▶ [Data records]
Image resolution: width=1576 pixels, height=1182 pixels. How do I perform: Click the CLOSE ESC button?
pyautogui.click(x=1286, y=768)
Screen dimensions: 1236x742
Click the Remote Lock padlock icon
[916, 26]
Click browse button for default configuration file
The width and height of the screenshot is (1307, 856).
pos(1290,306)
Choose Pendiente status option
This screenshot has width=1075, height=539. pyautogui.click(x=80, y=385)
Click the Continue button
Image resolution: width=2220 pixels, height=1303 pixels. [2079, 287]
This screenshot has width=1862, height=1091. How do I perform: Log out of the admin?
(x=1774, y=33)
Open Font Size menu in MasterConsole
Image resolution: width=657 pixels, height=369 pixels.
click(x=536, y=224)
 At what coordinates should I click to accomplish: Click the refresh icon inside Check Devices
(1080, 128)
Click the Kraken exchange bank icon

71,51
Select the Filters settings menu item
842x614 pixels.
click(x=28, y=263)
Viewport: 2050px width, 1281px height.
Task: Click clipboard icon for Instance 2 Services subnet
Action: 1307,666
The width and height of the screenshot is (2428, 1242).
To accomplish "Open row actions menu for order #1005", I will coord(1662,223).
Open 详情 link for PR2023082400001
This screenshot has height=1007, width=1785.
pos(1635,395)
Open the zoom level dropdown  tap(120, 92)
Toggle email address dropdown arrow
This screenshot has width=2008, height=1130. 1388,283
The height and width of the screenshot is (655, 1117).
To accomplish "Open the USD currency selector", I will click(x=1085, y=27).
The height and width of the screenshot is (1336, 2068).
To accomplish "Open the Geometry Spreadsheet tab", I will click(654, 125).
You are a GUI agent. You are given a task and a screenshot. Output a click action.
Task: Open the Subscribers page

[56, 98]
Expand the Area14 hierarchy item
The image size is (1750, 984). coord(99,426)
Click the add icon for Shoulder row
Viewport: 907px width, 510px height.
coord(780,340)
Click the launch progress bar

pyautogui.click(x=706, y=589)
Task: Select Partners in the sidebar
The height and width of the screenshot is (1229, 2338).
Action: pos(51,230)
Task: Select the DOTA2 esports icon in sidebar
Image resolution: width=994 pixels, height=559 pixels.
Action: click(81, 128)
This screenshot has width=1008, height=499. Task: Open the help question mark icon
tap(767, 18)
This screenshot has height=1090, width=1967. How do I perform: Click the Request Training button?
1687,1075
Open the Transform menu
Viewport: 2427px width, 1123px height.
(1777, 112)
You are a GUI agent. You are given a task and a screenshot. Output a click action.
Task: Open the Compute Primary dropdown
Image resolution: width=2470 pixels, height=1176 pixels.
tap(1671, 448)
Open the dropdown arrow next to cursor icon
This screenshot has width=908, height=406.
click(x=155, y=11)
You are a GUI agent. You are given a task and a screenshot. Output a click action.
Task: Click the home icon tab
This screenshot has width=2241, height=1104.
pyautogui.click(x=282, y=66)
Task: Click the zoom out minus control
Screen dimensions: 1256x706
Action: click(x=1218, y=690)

▶ [What you need to do] Nothing should appear in the answer except the lines from the one containing "Task: Click the zoom out minus control" to the end of the data above, reproduced exactly.

▶ [Answer space]
Task: Click the zoom out minus control
Screen dimensions: 1256x706
Action: click(x=1218, y=690)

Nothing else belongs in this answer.